Excuse me while I chime in and perhaps end up
ranting.
Spanking, when used alone, is a piss-poor method of discipline that can be called
child abuse. However, the smart parent will not simply hit the child until they stop misbehaving, the parent will
explain why the behaviour is
wrong and why child is being punished. I am not simply speaking in theory. My
father, raised in the traditional "old school" style of parenting from the 50s, employed
coporal punishment on me and my
siblings. However, he also would explain to us why our behaviour was unacceptable and, when we were old enough, take us mentally through the steps to a logical conclusion of what would have happened, had he not stopped our misbehaving.

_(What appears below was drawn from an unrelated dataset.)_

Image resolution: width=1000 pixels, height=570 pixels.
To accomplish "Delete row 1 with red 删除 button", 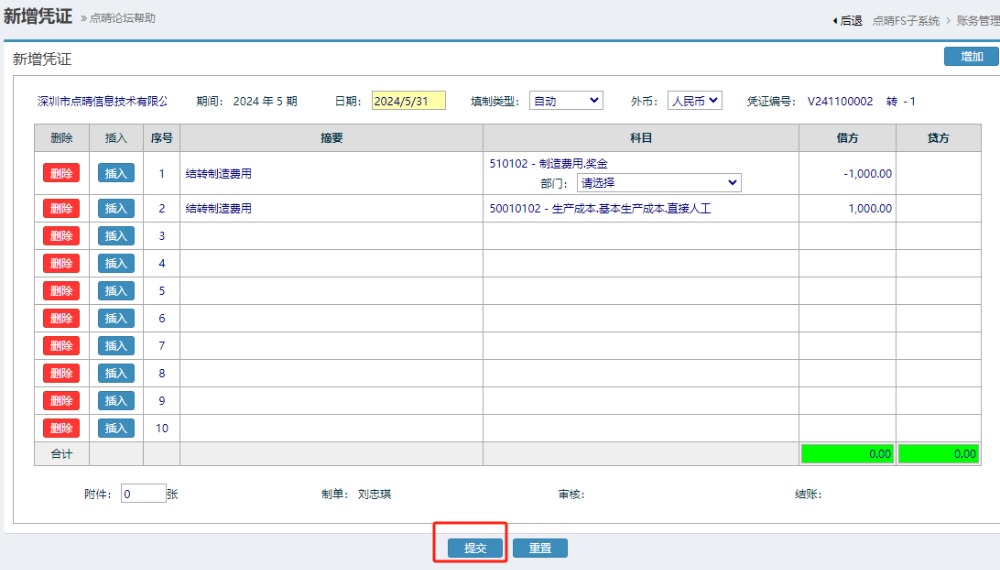I will [61, 173].

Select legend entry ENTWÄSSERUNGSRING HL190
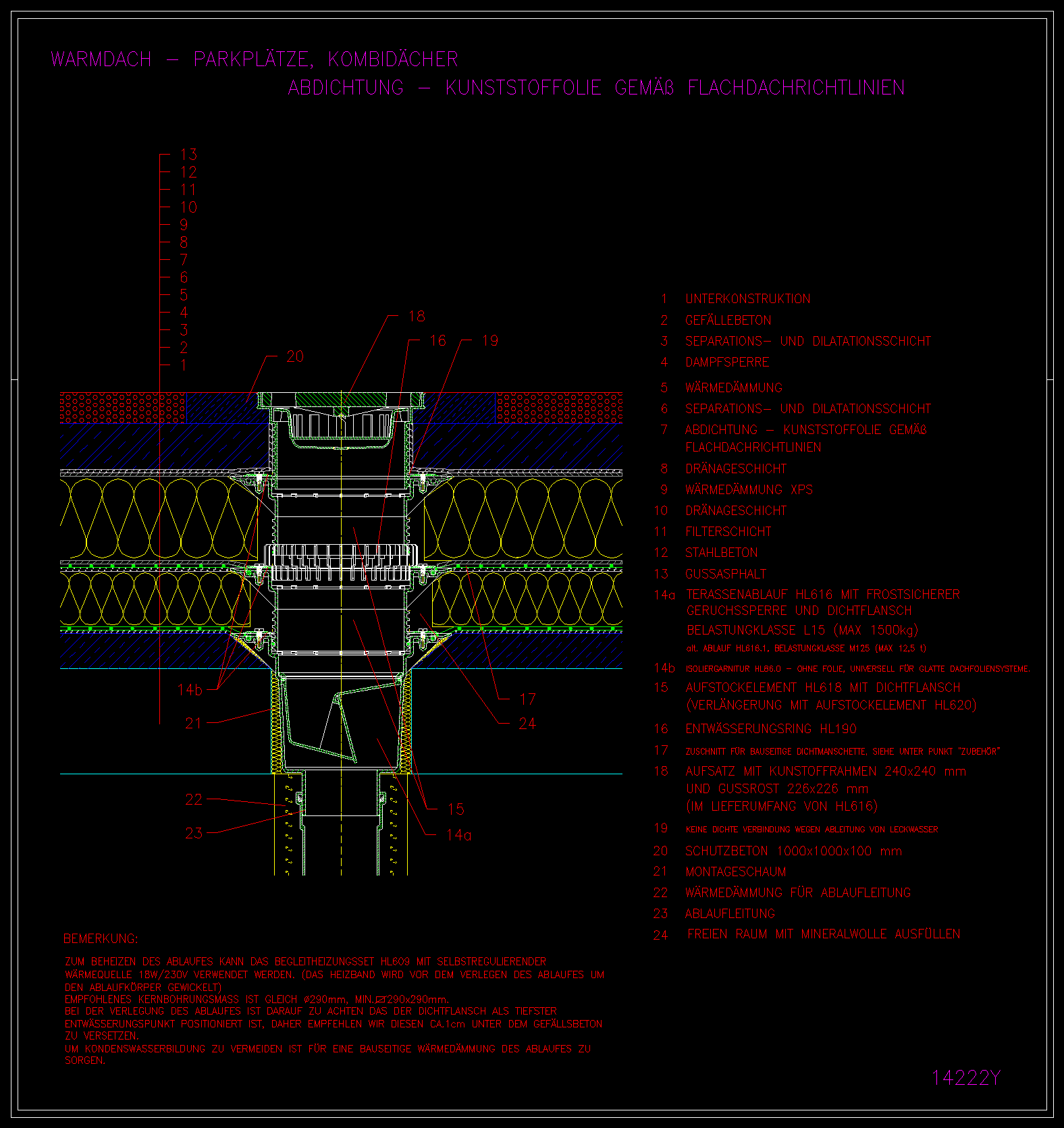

It is true, I hated him at the time for it,
resented him and rubbed my sore bottom as I cried. But it taught me two very important things: One was that there are consequences for one's actions beyond the immediate
cause and effect. This is essential to understand in a society with
laws. Break the law, go to jail. If you
murder somebody, you do not just have to deal with the natural consequences of that murder, you also have to deal with the fact that you are
breaking a law and that you
will be rightfully punished.
The other essential lesson was simply this:
Pain hurts.
I learned from a very early age that
pain is something that I wanted to avoid at all costs. I applied this same thinking to other living
beings, and quickly developed sympathy, empathy, and understanding for others'
plight and pain. In a world where so many seemed blind to the pain they caused others, I understood, and did my best to avoid causing others any sort of pain.
These are still the basic principles I live by today, and one would think this would be very simple and easy to discover in anyone, but even today at age 18, I look around and see so many
individuals who cannot see, or simply do not care, about the pain they cause others. My father
instilled a
very sound basis for my
ethical and
moral beliefs, a simple
tenet("Pain is bad, and unnecessary pain should be avoided if at all possible."). I have yet to find a single person who disagrees with this.